L’individuazione delle strutture irregolari, spiegano le Fiamme gialle, è avvenuta attraverso un’attività investigativa che ha combinato il monitoraggio delle principali piattaforme social con servizi di osservazione e pedinamento. I finanzieri avrebbero notato un continuo e anomalo afflusso di persone, in prevalenza donne, nei pressi dei locali sospetti.
Gli approfondimenti successivi, incrociando i contenuti pubblicati online, i contatti social e le risultanze raccolte sul territorio, avrebbero consentito di ricostruire una rete di clienti che si rivolgevano alle due presunte professioniste. Dagli accertamenti effettuati nelle banche dati in uso al Corpo sarebbe emerso, inoltre, che le due donne operavano senza i titoli richiesti per l’esercizio della professione medica.
Secondo quanto ricostruito dagli investigatori, sui rispettivi profili Instagram venivano pubblicizzati trattamenti estetici invasivi, tra cui iniezioni di tossina botulinica e acido ialuronico, prestazioni che la normativa riserva a medici chirurghi specializzati.
I clienti, secondo gli inquirenti, venivano ricevuti in locali attrezzati come ambulatori o in abitazioni private. Gli ambienti, pur dotati di lettini e strumenti professionali, sarebbero apparsi in condizioni igienico-sanitarie precarie e privi dei dispositivi salvavita necessari in caso di complicanze, con potenziali rischi per la salute dei pazienti.
I trattamenti sarebbero stati offerti online a prezzi inferiori rispetto a quelli normalmente praticati sul mercato, in presunta evasione fiscale.

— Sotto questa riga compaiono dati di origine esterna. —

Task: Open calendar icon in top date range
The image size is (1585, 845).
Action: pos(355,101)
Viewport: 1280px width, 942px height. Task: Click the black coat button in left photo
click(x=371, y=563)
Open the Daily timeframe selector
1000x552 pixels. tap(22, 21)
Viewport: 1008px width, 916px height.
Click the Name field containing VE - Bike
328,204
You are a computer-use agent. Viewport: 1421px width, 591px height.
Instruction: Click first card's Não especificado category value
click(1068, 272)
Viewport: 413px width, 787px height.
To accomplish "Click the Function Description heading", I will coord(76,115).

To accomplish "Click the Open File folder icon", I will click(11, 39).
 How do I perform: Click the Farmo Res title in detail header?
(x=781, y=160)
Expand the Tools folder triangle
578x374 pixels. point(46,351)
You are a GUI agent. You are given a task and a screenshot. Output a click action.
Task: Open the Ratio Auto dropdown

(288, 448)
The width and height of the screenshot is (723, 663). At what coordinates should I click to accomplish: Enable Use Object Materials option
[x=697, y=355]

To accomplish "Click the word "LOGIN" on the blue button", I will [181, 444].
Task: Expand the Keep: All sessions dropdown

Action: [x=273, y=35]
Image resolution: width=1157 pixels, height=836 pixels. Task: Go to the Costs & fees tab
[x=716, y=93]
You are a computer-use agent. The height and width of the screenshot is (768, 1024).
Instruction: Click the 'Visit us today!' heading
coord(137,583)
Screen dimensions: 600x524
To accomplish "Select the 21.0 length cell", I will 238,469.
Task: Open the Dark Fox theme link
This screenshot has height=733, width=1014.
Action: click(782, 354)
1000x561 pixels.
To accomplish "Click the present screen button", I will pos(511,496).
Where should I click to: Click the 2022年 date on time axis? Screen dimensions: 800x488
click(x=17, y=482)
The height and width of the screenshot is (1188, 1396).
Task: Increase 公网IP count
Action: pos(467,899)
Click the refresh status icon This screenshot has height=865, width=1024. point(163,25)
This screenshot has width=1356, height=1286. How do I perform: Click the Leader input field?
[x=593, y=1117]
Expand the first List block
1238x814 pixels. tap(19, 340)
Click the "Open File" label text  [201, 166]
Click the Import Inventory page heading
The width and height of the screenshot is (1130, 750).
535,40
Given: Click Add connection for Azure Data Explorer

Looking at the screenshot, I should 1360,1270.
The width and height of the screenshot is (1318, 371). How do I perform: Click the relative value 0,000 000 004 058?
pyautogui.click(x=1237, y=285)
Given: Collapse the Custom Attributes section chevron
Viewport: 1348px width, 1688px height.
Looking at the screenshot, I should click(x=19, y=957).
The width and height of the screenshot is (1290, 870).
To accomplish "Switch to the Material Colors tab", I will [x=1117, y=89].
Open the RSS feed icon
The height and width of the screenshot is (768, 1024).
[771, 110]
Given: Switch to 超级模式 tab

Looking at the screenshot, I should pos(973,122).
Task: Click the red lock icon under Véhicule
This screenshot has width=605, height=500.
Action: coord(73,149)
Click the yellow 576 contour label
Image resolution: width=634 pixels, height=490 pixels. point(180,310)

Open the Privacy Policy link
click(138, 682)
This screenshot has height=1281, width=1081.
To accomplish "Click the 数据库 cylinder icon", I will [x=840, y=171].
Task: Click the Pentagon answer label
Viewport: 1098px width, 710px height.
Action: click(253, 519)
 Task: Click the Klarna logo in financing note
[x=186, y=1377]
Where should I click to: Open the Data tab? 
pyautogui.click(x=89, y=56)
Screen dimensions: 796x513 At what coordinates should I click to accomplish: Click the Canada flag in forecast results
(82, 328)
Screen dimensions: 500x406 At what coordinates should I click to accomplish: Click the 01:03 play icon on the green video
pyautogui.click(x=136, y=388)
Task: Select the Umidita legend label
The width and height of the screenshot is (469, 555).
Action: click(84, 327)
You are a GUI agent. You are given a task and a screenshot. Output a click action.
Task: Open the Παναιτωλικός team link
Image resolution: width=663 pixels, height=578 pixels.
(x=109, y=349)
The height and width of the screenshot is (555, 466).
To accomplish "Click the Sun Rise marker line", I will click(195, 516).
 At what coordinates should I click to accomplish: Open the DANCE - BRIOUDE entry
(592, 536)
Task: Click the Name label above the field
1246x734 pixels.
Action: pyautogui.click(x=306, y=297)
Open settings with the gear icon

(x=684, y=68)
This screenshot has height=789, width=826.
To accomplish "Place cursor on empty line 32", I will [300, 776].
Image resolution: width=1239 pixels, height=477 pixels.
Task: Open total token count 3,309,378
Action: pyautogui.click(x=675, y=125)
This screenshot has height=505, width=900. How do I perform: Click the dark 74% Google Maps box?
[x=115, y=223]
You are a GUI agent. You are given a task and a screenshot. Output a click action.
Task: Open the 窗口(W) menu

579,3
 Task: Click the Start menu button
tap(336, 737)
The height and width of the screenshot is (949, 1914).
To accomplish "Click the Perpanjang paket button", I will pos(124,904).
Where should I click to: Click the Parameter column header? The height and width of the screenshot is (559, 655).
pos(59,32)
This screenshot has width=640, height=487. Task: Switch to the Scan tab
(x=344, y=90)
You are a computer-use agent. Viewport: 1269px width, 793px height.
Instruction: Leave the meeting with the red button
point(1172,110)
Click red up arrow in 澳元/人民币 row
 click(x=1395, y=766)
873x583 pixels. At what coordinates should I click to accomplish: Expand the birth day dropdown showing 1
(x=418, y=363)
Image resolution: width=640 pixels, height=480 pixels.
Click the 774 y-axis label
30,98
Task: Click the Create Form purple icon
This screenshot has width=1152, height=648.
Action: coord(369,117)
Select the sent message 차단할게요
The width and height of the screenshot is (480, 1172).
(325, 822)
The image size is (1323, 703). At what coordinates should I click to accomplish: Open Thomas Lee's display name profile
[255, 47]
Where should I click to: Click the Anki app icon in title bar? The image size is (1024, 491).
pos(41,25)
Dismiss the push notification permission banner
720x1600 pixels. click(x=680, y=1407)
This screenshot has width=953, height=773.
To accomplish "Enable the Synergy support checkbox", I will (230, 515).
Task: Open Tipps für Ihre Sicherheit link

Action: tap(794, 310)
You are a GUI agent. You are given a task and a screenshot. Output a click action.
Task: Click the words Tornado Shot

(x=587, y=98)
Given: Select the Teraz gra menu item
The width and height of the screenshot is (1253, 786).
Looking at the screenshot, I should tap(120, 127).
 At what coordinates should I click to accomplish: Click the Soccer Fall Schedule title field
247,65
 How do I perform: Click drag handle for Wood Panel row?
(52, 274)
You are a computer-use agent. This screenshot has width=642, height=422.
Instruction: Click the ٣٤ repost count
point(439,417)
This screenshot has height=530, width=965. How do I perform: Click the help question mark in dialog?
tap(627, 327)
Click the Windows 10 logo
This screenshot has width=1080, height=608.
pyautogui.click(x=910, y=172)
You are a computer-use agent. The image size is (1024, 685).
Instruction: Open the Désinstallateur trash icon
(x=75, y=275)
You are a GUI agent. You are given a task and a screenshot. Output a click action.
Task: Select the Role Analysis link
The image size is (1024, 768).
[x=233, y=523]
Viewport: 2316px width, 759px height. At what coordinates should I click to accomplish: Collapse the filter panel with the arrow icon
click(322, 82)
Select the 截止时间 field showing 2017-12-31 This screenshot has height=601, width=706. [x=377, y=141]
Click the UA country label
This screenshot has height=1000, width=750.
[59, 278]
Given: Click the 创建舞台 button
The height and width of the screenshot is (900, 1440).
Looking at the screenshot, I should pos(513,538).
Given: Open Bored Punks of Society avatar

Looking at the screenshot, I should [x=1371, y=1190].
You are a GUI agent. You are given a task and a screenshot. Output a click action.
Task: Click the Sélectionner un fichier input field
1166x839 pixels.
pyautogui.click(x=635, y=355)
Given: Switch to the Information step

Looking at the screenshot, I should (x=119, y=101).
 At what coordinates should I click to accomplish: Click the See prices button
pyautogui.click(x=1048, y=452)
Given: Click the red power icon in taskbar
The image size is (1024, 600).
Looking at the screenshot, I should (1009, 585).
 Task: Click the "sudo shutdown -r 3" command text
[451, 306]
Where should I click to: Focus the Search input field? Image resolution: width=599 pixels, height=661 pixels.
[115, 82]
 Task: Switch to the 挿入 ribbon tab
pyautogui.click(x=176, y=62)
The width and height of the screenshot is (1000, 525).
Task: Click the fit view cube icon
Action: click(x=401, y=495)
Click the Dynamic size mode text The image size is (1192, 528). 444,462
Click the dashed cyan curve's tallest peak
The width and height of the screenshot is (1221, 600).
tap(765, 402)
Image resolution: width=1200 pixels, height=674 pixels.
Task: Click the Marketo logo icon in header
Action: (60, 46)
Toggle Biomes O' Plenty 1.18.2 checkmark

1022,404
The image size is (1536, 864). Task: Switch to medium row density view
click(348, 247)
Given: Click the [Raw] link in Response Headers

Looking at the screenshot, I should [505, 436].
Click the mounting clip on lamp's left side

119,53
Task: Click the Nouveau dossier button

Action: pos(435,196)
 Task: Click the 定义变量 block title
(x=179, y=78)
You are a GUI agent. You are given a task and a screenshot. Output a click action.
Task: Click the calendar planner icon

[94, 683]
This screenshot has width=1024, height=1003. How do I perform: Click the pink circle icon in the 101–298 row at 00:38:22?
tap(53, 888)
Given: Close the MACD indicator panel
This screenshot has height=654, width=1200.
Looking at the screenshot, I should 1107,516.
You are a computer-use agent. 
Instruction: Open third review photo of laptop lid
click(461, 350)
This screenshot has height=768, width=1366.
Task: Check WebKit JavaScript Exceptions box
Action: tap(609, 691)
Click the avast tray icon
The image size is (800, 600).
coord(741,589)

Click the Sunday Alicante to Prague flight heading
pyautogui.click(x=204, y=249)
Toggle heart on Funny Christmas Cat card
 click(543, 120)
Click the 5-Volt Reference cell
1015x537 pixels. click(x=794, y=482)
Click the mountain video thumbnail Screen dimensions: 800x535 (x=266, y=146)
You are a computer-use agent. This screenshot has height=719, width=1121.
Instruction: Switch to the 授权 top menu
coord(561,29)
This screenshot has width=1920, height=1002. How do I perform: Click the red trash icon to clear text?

Al termine delle attività, coordinate dalla Procura della Repubblica di Crotone guidata da Domenico Guarascio, i finanzieri hanno sequestrato un locale adibito ad ambulatorio abusivo, oltre ad attrezzature e sostanze ritenute pericolose. Tra il materiale sequestrato figurano 66 fiale di tossina botulinica e filler dermico, 90 siringhe di acido ialuronico ancora da utilizzare, centinaia di aghi, numerose siringhe sterili, pomate anestetiche e flaconi di disinfettante.
L’indagine si trova nella fase preliminare e, come previsto, le contestazioni dovranno essere verificate nel successivo contraddittorio processuale con la difesa.